Verifying That DHCP Snooping Is Working Correctly
Verify that DHCP snooping is working on the switch and that the DHCP snooping database is correctly populated with both dynamic and static bindings.
Send some DHCP requests from network devices (here they are DHCP clients) connected to the switch.

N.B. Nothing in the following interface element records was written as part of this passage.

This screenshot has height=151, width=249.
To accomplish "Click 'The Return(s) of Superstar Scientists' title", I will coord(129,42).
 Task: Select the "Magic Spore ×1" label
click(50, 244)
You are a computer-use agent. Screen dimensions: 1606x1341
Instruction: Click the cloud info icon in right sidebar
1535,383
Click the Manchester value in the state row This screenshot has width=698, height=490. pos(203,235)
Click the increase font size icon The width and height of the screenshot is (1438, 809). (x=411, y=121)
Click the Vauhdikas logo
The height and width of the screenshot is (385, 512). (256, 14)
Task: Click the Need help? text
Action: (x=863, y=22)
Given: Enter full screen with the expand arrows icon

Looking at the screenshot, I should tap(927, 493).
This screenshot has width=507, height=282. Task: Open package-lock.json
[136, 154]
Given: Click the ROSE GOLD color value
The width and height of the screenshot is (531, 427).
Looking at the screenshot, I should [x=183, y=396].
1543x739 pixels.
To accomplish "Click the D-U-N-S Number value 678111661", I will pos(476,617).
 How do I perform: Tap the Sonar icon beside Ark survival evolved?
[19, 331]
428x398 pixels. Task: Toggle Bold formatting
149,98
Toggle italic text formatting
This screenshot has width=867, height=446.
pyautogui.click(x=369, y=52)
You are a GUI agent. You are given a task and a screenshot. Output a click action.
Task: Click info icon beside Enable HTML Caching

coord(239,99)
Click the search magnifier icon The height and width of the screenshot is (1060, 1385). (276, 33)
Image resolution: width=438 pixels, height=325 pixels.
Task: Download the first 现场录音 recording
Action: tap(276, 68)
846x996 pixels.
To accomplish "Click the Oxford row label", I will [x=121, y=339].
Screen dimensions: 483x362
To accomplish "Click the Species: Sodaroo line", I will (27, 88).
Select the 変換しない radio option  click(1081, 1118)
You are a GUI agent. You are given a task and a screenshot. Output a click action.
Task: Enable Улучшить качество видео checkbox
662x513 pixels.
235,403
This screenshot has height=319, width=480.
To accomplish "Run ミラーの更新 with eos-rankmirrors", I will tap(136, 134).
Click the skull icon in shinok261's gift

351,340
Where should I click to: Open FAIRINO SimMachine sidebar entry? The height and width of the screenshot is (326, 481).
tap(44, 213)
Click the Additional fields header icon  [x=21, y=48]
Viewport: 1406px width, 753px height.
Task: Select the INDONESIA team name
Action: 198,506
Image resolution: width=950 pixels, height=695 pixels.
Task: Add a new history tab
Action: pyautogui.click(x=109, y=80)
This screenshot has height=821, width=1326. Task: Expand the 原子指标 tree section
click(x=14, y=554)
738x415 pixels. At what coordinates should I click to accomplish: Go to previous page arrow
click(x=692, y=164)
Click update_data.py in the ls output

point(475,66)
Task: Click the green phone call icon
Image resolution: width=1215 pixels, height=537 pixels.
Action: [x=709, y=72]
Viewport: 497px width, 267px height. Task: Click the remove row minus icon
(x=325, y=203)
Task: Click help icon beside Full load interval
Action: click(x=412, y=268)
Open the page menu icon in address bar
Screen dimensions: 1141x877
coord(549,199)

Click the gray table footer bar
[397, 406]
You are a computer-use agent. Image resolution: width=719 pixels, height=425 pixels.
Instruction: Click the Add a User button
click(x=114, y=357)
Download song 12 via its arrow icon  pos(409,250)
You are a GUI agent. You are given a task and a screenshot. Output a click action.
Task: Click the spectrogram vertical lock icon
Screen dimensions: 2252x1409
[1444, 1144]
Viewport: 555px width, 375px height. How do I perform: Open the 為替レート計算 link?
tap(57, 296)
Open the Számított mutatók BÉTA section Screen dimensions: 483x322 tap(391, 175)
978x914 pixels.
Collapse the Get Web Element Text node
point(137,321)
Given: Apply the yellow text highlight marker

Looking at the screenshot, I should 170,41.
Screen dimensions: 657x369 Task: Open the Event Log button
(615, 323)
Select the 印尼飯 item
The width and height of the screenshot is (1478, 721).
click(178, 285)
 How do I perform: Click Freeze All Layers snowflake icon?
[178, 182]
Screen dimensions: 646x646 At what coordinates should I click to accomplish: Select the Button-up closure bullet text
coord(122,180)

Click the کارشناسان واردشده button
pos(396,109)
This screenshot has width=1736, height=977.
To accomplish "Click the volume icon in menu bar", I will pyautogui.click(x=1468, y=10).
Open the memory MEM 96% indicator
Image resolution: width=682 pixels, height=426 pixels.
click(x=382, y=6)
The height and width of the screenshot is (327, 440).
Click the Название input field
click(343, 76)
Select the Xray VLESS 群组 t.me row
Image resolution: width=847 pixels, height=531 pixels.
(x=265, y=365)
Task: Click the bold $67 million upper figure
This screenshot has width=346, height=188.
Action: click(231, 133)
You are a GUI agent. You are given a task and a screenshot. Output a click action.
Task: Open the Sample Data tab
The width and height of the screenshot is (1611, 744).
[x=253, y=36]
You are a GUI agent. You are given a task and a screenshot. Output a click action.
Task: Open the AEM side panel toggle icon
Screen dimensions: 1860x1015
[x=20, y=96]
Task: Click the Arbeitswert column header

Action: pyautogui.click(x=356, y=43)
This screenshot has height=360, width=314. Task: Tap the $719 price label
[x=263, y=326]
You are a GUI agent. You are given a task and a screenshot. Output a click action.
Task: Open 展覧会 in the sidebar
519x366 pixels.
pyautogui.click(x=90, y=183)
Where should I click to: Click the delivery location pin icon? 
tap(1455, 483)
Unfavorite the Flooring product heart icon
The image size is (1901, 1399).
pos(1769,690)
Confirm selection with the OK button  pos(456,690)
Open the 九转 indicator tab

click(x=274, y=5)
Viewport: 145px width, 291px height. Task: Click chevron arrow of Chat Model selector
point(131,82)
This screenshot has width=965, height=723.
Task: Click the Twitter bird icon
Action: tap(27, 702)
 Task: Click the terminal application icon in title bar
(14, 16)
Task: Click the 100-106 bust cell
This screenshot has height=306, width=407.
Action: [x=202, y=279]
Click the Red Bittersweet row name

Display the DHCP snooping information when the interface on which the DHCP server connects to the switch is trusted. The following output results when requests are sent from the MAC addresses and the server has provided the IP addresses and leases:
user@switch> show dhcp snooping binding
DHCP Snooping Information: MAC address IP address Lease (seconds) Type VLAN Interface
00:05:85:3A:82:77 192.0.2.17 600 dynamic employee ge-0/0/1.0
00:05:85:3A:82:79 192.0.2.18 653 dynamic employee ge-0/0/1.0
00:05:85:3A:82:80 192.0.2.19 720 dynamic employee ge-0/0/2.0
00:05:85:3A:82:81 192.0.2.20 932 dynamic employee ge-0/0/2.0
00:05:85:3A:82:83 192.0.2.21 1230 dynamic employee ge-0/0/2.0
00:05:85:27:32:88 192.0.2.22 — static data ge-0/0/4.0
When the interface on which the DHCP server connects to the switch has been set to trusted, the output (see preceding sample) shows, for each MAC address, the assigned IP address and lease time—that is, the time, in seconds, remaining before the lease expires. Static IP addresses have no assigned lease time. The statically configured entry never expires.
If the DHCP server had been configured as untrusted, no entries would be added to the DHCP snooping database and nothing would be shown in the output of the show dhcp snooping binding command.